▸ PROBLEMA BREVE A:
Según el texto sobre Alcazarén, ¿qué hace que los niños dejen de corretear por las calles y se recojan en casa? Responde en una o dos frases.
▸ PROBLEMA BREVE B:
Reanuda el texto sobre Alcazarén justo después de su última frase.

▸ FRAGMENTO:
____________________

JOSÉ JIMÉNEZ LOZANO: UN CRISTIANO IMPACIENTE
¿PUEDE alguien
ser impaciente en este pueblo de Castilla. Alcazarén, donde a las doce del
mediodía el silencio sólo puede ser definido por la tópica expresión? Silencio
de cristal roto por la voz estrangulada de los gallos. Dentro de unos minutos
la exigua tropa de la chiquillería se adueñará brevemente de las calles encharcadas
y, piafando como polluelos recién liberados, corretearán hasta que el vaho, que
sale a borbotones de las narices y de la boca, les indique la conveniencia de
recluirse en la casa. Los campesinos, en esta época del año aguardan junto al
fogón que cese la mala tregua del invierno. La remolacha ha sido ya
descoronada. acarreada a la fábrica en la larga caravana de los carros y de los
tractores y troceada. Los pinos resinables curan sus heridas bajo el manto de
escarcha, enfundados en la grisácea sábana de la niebla. La tierra, endurecida por
el hielo y el viento. inicia la lenta putrefacción de las semillas; los tallos
del cereal, de un verde dudoso y frágil, resisten, con tanta voluntad como los
hombres, las heladas ventoleras.

____________________

▸ DATOS PROPORCIONADOS:
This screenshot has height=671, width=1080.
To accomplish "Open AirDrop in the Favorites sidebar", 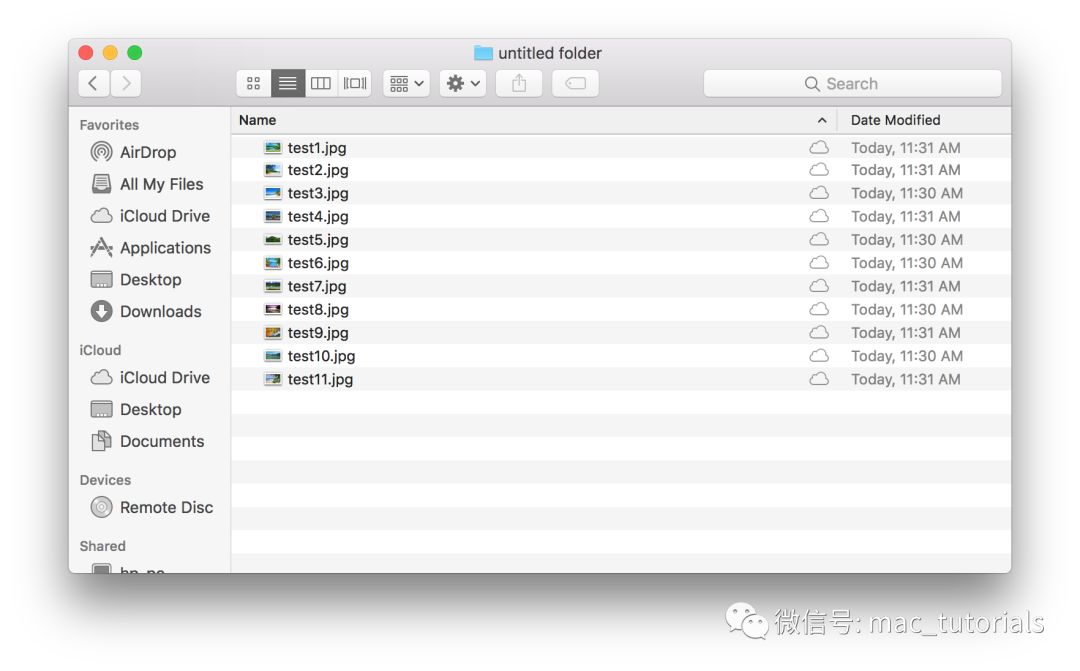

____________________

▸ RESPUESTA FINAL A:
El vaho que les sale a borbotones de las narices y de la boca les indica que conviene recluirse en casa.

▸ RESPUESTA FINAL B:
El otoño ha sido
una mala estación para las piñas. La epidemia rara y mal combatida se señoreó
de las copas verdinegras de los pinos e hizo inútiles las frecuentes salidas de
los hombres y de las mujeres. En septiembre hubo pocas lluvias y apenas
aparecieron los hongos níscalos, tan codiciados por los comerciantes catalanes
que acuden con sus camiones a estas tierras de Castilla. La sequía agotó,
también, los bolsillos de las familias campesinas que encontraban en los hongos
una importante ayuda económica para resistir el lento invierno. «A pesar de que
se les paga a veinticinco pesetas el kilo de hongos —en el mercado se venden a
más de veinte duros—, hay familias que obtienen mil pesetas diarias.»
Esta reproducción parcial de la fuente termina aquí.